The following is a contribution from one of my local mommy friends ….. 

Busy Mom

Recently, I was sitting in a local Starbucks. A young college student came in and my heart went out to her.  As I sat with my latte and computer,  I heard her begin to describe her stress to the clerk specifically the huge academic load that she carries.   Her backpack is filled to the brim, weighing her down – leaving her physically and seemingly emotionally drained.  As she leaves with her drink to bring a sense of comfort (and/or a jolt of caffeine for studying) , it begs the question of 21st Century motherhood.   Should this young girl decide to have a family one day,  I wonder what the path will look like for her .  Will the stress from deadlines, expectations, and social demands simply transition from one stage of life to another?   The endless demand for perfection and performance complete with comparison and criticism don’t evaporate after college or one’s first job.   While relationships, marriage, and children don’t come with required readings, term papers,  or official grades, we definitely want to succeed in our family life as much or more as we did in our studies and at our jobs.  Yet, with commitment to “doing your best”, it’s often difficult to know when to try harder and when you’re already doing a darn good job.   Perfectionism can be paralyzing-especially at home.  What works in school and at work often backfires in our very homes.  Being really uptight about deadlines and grades works great in college-being uptight because your spouse forgot something or your child made a B in science may not go over as well and may well harm the relationships in the process.  Where does it end?
Perhaps the endless cycle ends now. Perhaps the time is now to put an end to the unrealistic demands we have of ourselves, our children, and others.  I know sometimes I ignore the 20 things I DID accomplish on my list and focus only on the thing I forgot to do.  ”How could I have forgotten that-argh!”  is something I have said to myself more times than I care to admit – yet I tell my daughter that no one is perfect.  Moms aren’t perfect and we put SO much pressure on ourselves to “get it right” whether it be remembering to sign up for a child’s sport on time or volunteering at school or trying to look happy and relaxed after a long day at work while helping your child with homework (and likely doing laundry or dinner simultaneously).   Don’t even get me started on Mommy Guilt.

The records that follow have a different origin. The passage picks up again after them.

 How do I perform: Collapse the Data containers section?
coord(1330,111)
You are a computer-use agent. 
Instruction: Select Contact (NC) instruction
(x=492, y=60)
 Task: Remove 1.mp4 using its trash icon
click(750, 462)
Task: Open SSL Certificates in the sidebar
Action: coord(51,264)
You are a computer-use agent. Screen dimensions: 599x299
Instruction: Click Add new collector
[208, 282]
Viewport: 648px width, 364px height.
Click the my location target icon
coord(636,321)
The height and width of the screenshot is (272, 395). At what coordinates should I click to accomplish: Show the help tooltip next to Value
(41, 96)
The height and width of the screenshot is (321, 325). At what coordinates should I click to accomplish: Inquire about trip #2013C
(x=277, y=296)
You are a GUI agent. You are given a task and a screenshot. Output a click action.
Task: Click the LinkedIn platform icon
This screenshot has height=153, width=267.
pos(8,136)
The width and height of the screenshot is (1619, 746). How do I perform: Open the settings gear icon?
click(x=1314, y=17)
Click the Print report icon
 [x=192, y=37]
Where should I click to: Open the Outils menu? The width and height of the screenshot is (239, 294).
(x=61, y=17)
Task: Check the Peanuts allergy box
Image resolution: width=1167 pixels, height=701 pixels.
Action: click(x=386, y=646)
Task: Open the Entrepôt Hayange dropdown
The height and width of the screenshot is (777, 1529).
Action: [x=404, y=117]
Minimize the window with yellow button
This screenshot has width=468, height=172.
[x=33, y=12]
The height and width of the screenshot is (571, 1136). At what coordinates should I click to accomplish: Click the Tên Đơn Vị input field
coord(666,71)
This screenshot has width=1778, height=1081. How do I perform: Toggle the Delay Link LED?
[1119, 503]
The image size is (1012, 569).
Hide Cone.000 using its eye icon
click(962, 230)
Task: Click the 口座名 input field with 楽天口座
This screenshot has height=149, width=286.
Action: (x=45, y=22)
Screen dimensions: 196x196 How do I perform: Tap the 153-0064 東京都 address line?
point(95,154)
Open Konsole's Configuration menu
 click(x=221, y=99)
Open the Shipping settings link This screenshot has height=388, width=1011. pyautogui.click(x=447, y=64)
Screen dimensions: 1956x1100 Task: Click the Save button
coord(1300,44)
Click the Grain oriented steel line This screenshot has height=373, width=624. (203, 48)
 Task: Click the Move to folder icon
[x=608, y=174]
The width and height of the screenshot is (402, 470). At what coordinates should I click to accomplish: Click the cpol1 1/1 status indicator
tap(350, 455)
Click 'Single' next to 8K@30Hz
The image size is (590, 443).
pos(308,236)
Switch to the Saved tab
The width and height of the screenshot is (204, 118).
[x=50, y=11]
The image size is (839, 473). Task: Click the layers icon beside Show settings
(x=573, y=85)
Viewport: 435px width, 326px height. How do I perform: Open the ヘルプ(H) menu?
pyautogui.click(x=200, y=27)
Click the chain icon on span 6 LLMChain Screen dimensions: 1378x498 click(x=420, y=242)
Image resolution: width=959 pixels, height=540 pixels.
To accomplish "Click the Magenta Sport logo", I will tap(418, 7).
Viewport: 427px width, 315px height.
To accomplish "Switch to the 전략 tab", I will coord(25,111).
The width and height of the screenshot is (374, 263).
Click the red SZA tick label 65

Perhaps now is the time to finally embrace the fact that while we can do many things, we can’t do everything-at least not at the same time.  Perhaps now is a good time to encourage one another to utilize the gifts we have rather than criticize another’s faults. Perhaps now is the time to revel in the moment of doing good work in whatever situation we find ourselves.  Let’s put the Comparison Game on the playroom shelf for good. Perhaps now is the moment to breath a little easier because of the acceptance we find in ourselves.  It makes it much easier to then apply that same acceptance to others.  Yes, indeed.  There is no time like the present.

My favorite author, Brene Brown, PhD.,  has some wonderful advice on this topic.  Check out  The Gifts of Imperfection as well as The Gifts of Imperfect Parenting.

Have a perfectly imperfect day moms!